Halloween as their favorite season

They say Halloween is by far their favorite holiday, both for spooky stuff and for dressing up and the overall vibe[1:25:55]
Theo notes Halloween may be the only time people still talk to their neighbors, sending kids in costumes to knock on strangers' doors for candy[1:26:05]
They describe their "Hell Week" brand-expanded this year to a "hell month" of weekly episodes at demonic locations leading up to Halloween[39:48]

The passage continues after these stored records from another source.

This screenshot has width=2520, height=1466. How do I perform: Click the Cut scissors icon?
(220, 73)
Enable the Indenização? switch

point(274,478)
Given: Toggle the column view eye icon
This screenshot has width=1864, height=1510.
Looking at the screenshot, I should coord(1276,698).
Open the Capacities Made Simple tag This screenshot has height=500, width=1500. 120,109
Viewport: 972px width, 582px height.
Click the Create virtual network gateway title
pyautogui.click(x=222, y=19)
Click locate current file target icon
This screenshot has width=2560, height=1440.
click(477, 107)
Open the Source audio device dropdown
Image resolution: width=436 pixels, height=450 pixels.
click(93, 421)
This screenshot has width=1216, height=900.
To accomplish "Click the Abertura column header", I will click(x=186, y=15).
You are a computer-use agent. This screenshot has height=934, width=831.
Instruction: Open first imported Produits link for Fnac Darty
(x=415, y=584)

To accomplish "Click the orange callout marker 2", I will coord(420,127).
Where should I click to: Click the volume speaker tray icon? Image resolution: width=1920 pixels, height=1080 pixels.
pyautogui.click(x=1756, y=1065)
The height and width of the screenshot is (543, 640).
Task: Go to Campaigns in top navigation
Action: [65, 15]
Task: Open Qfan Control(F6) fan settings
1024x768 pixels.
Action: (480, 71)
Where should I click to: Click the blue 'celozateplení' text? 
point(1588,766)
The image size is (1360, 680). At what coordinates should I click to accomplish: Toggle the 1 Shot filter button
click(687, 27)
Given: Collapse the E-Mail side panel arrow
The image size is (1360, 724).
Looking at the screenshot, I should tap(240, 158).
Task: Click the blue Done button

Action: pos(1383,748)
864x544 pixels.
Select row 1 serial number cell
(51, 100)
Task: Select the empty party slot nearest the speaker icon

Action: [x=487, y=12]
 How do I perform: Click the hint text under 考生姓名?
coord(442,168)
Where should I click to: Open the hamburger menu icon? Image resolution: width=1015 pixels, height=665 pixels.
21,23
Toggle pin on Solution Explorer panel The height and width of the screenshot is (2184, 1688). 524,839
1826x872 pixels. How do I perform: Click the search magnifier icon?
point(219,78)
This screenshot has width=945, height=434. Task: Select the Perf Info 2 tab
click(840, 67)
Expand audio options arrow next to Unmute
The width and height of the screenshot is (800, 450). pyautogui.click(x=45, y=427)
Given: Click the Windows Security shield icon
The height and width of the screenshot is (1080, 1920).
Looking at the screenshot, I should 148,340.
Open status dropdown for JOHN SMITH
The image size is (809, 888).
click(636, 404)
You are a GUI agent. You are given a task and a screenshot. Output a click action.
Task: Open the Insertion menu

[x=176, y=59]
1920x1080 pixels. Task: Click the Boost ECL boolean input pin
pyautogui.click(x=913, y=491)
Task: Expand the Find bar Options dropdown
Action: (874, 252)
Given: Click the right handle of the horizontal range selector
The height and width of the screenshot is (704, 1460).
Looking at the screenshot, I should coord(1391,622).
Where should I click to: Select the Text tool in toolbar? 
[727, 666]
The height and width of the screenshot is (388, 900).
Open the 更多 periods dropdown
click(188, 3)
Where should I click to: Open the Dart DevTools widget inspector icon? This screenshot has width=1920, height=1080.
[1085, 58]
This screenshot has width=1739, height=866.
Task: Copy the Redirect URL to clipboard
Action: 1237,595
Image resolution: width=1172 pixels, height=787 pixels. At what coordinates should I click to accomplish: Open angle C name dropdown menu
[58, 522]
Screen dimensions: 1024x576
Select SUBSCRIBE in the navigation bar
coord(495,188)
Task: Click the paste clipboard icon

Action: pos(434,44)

Final thanks and open-ended possibilities

Theo thanks Sam and Colby for years of entertainment and their commitment, acknowledging the challenges they must have faced, even though they didn't delve into those hardships in this conversation[1:26:42]
He says he will keep them in mind if he encounters something that feels haunted and wonders aloud about concepts like past-life regressions and being haunted across lifetimes[1:27:04]
They leave those topics for another time, and the conversation ends on a friendly, reflective note about hope, faith, and openness to the unknown[1:27:17]

Lessons Learned

Actionable insights and wisdom you can apply to your business, career, and personal life.

1

Your level of openness and intention profoundly shapes the experiences you have, whether in spiritual exploration, relationships, or creative work.

Reflection Questions:

  • Where in your life are you showing up half-heartedly while secretly hoping for a powerful result?
  • How might your experiences change if you approached a situation this week with the same focused openness Sam and Colby brought to the Queen Mary after turning off their cameras?
  • What is one specific area-spiritual, professional, or personal-where you could consciously decide to "meet it halfway" over the next month?
2

Direct, first-hand experience often transforms beliefs more than secondhand information, especially in areas like faith, spirituality, and risk-taking.

Reflection Questions:

  • What important belief of yours currently rests mostly on other people's stories rather than your own experience?
  • How could you safely design a small, direct experiment to test or explore that belief for yourself?
  • Which area of your life would benefit most if you stopped only consuming content about it and instead went and did something tangible?
3

The way you show up to places and people-holidays, texts, haunted sites, or meetings-largely determines the quality and depth of what you get back.

Reflection Questions:

  • When you think about your last family gathering or important conversation, what energy and expectations did you actually bring into the room?
  • How might your next interaction with someone you care about look different if you consciously prepared the way Sam and Colby prepare for an investigation?
  • What is one upcoming event where you can intentionally decide in advance how you want to show up emotionally and mentally?
4

Setting clear ethical or spiritual boundaries is essential, even when there is pressure to push further for results, attention, or success.

Reflection Questions:

  • Where in your work or personal life do you feel like you're edging up against a line that doesn't sit right with your values?
  • How could you communicate a boundary, as Colby did about summoning the devil, in a way that is honest but keeps collaboration possible?
  • What is one non-negotiable principle you want to clarify for yourself so that future decisions become easier?
5

Making space away from constant distraction is a prerequisite for wonder, reflection, and deeper connection to anything beyond the surface level.

Reflection Questions:

  • How much truly uninterrupted time did you have in the last week to think, wonder, or pray without a screen in front of you?
  • What small daily ritual could you introduce-a walk, a few minutes of silence, or journaling-that creates room for the kind of reflection discussed in this conversation?
  • In which parts of your day could you deliberately trade a phone-scroll habit for a brief period of intentional stillness or curiosity?